Achieving Zero-Downtime Live Migration for Stateful Workloads with Drafter: An In-Depth Guide

Table of contents

The Challenge with Stateful Workloads in Cloud
In today's cloud-native world, managing stateful workloads like databases presents unique challenges. While solutions like Kubernetes excel at handling stateless applications, managing stateful services—especially when it comes to live migration between nodes or even different cloud providers—remains complex.
One particular pain point is running databases on spot instances.
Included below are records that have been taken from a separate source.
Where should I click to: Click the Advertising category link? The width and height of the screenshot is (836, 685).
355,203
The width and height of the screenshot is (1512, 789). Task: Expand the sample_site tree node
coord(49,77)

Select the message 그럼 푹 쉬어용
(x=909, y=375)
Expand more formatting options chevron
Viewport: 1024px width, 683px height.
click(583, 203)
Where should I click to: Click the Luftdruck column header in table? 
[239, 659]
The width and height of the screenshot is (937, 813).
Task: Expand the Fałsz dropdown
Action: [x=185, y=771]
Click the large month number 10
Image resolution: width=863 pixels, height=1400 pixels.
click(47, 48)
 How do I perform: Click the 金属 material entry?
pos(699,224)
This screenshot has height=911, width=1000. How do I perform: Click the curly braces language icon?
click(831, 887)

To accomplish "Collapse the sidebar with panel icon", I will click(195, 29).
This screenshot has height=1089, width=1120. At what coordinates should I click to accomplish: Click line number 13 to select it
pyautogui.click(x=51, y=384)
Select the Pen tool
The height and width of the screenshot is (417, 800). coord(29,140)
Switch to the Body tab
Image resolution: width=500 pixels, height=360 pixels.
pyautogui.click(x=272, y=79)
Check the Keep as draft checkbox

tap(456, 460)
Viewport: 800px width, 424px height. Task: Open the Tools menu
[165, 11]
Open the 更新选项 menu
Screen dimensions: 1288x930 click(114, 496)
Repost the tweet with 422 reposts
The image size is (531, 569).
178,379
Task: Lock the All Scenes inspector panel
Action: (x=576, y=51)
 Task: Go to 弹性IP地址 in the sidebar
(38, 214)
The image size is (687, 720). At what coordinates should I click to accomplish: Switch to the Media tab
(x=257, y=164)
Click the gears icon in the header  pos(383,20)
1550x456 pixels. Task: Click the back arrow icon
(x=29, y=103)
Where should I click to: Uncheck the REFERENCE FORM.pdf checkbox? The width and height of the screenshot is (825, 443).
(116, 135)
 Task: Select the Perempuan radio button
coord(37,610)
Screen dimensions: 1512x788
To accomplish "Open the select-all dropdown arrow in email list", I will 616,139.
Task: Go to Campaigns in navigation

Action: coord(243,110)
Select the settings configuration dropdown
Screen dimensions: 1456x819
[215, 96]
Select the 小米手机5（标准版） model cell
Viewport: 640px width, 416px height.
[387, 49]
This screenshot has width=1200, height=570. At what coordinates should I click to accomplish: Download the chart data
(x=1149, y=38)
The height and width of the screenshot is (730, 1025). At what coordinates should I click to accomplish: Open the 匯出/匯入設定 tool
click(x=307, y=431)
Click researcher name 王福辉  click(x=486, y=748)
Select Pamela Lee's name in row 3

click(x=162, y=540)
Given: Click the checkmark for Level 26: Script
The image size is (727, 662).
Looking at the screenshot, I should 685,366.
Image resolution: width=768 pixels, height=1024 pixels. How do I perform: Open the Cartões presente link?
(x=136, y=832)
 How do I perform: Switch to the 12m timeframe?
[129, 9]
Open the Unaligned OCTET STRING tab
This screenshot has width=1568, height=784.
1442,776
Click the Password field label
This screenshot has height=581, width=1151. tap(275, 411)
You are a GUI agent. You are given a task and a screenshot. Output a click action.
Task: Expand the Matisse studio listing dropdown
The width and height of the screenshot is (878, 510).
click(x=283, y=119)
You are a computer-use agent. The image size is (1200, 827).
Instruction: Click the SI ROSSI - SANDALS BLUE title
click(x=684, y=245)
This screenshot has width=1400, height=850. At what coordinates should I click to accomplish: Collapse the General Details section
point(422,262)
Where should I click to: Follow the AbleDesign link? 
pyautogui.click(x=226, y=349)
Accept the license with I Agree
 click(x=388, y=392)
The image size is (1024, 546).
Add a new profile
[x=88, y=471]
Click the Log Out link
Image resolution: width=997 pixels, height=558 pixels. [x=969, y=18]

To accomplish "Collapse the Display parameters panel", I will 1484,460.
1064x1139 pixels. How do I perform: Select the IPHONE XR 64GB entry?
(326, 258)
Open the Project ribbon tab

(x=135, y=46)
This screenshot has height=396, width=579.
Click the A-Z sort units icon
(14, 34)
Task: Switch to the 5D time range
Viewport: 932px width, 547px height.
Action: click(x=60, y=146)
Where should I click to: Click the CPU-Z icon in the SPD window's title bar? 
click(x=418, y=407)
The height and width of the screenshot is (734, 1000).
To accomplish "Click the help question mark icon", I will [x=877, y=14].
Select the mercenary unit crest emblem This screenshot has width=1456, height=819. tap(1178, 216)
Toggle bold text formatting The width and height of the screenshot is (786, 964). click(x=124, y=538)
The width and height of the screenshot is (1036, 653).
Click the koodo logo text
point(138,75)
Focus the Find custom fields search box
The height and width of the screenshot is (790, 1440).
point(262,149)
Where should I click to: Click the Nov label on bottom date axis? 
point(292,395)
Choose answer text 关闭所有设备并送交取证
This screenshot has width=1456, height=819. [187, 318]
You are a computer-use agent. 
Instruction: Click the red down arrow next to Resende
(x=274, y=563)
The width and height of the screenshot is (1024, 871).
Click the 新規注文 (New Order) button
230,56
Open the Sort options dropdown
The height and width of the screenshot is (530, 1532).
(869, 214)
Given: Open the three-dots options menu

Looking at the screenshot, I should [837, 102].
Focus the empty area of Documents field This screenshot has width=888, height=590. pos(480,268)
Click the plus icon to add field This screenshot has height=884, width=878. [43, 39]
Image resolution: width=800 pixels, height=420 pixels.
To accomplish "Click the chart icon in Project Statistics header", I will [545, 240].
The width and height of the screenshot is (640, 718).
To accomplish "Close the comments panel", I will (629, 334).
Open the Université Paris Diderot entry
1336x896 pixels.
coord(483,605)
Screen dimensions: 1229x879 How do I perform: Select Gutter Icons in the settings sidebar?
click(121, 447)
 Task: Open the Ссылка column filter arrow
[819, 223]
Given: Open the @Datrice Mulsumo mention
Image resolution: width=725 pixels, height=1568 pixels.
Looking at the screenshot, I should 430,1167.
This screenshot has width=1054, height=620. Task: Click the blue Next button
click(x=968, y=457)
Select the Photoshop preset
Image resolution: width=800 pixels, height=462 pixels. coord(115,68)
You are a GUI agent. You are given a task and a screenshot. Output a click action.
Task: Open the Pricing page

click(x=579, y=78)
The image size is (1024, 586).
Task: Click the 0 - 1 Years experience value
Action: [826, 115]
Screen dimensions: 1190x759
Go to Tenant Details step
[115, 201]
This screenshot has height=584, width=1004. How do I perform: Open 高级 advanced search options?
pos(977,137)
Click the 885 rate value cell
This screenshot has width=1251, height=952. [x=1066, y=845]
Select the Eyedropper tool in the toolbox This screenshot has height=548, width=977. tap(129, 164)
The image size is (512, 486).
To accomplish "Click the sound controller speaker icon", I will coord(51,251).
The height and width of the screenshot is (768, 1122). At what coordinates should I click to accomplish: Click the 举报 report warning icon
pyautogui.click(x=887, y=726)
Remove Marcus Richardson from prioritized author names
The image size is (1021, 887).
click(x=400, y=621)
While spot instances offer significant cost savings (often 60-90% cheaper than regular instances), their temporary nature poses a major challenge for stateful applications. When a cloud provider reclaims a spot instance, you typically have just minutes to migrate your stateful workload without losing data or experiencing downtime.
Enter Drafter: A New Approach to VM Migration
Drafter, an open-source project by Loophole Labs, offers a novel solution to this challenge. It's a compute primitive that enables live migration of virtual machines between heterogeneous nodes with effectively zero downtime. Think of it as a way to "lift and shift" running applications—including their entire state—between different machines or even different cloud providers.
Key Features That Make Drafter Special
Fast Migration: Drafter achieves migrations in under 100ms within the same data center and around 500ms for cross-continental migrations
Heterogeneous Support: Works across different cloud providers and CPU models (with PVM support)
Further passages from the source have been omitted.